→ **Lesetext**:
● ● ● ● ● ● ●
Nach ständiger Rechtsprechung des Bundesfinanzhofs (BFH) führt die Überlassung eines betrieblichen PKW durch den Arbeitgeber an den Arbeitnehmer für dessen Privatnutzung zu einer Bereicherung des Arbeitnehmers und damit in aller Regel zum Zufluss von Arbeitslohn i.S. von § 19 EStG (z.B. Senatsurteile vom 15.02.2017 - VI R 50/15, Rz 11; vom 20.03.2014 - VI R 35/12, BFHE 245, 192, BStBl II 2014, 643, Rz 10, und vom 13.12.2012 - VI R 51/11, BFHE 240, 69, BStBl II 2013, 385, Rz 11). Denn der Arbeitnehmer ist um den Betrag bereichert, den er für eine vergleichbare Nutzung aufwenden müsste und den er sich durch die Überlassung des Fahrzeugs durch den Arbeitgeber erspart (z.B. Senatsurteile in BFHE 245, 192, BStBl II 2014, 643, Rz 10, und vom 21.03.2013 - VI R 31/10, BFHE 241, 167, BStBl II 2013, 700, Rz 11).
2. Nach diesen Maßstäben ist die Überlassung des Einsatzwagens an X nicht als Arbeitslohn anzusehen.
● ● ● ● ● ● ●
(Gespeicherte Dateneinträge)
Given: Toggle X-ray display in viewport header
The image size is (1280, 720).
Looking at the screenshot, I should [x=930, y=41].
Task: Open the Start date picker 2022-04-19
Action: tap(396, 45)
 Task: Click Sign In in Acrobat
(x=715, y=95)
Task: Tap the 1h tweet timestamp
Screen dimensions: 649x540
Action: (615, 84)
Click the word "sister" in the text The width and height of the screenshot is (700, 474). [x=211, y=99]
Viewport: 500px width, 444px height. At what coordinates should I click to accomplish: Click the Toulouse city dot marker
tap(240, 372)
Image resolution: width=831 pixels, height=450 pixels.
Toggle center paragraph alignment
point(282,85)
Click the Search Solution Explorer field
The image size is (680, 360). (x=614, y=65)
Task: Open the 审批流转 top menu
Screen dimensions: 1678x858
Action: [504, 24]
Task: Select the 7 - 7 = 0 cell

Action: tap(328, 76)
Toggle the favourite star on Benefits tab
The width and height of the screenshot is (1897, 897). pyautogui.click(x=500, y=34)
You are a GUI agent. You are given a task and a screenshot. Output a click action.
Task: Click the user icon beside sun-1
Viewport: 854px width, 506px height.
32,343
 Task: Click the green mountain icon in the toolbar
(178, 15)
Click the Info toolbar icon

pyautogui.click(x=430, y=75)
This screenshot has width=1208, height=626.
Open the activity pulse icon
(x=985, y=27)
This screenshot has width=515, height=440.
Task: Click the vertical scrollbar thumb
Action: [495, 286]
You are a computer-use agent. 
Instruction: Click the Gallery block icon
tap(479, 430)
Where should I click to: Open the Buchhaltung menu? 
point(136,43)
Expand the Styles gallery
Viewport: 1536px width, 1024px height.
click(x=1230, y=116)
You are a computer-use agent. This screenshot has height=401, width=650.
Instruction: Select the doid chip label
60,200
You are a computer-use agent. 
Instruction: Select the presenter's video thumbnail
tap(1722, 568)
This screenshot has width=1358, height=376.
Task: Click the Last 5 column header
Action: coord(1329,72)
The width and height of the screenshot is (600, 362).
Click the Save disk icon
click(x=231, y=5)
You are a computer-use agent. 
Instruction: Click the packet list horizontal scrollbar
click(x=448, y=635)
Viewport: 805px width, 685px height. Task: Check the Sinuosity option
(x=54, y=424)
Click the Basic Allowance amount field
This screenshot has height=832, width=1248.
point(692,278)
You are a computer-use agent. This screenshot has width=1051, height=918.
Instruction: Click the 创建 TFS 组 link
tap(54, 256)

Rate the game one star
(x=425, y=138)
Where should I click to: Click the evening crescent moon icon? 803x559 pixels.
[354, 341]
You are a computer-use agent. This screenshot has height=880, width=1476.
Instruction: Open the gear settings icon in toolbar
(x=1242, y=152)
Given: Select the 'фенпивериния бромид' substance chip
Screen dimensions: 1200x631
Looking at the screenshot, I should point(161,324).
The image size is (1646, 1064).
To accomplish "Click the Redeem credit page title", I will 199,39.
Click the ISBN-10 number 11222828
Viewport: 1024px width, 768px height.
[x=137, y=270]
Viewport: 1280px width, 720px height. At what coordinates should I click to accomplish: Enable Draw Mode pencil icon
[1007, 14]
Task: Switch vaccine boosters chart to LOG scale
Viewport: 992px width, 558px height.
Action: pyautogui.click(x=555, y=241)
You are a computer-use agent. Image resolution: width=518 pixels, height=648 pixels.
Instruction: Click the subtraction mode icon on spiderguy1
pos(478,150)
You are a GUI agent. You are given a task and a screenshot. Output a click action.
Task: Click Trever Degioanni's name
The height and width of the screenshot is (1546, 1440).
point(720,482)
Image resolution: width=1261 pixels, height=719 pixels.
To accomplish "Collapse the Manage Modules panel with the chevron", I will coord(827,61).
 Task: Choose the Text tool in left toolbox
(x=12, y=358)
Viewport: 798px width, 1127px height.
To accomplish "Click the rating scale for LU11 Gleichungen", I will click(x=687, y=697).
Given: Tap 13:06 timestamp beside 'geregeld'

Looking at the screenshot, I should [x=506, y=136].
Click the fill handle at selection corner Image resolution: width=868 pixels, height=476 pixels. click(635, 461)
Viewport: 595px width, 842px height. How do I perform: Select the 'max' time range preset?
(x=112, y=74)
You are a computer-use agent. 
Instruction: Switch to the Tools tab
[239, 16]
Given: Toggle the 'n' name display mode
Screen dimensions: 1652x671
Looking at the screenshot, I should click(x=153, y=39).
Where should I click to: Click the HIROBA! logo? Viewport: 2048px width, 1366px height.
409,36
● ● ● ● ● ● ●
→ **Aufgaben**:
a – Um welchen Betrag ist der Arbeitnehmer laut Lesetext bereichert, wenn ihm der Arbeitgeber einen betrieblichen PKW überlässt?
b – Fasse den Absatz des Lesetextes, der mit „Nach ständiger Rechtsprechung“ beginnt, kürzer zusammen und behalte dabei die wesentlichen Aussagen bei.
Die Einträge sind eigenständiges Material und gehören nicht zum Lesetext.

→ **Lösungen**:
a – Um den Betrag, den er für eine vergleichbare Nutzung aufwenden müsste und den er sich durch die Überlassung des Fahrzeugs erspart.

b – Nach ständiger Rechtsprechung des Bundesfinanzhofs (BFH) bereichert die Überlassung eines betrieblichen PKW zur Privatnutzung den Arbeitnehmer. Sie führt daher in aller Regel zu Arbeitslohn im Sinne von § 19 EStG. Die Bereicherung besteht in dem Betrag, den der Arbeitnehmer für eine vergleichbare Nutzung aufwenden müsste und durch die Überlassung erspart.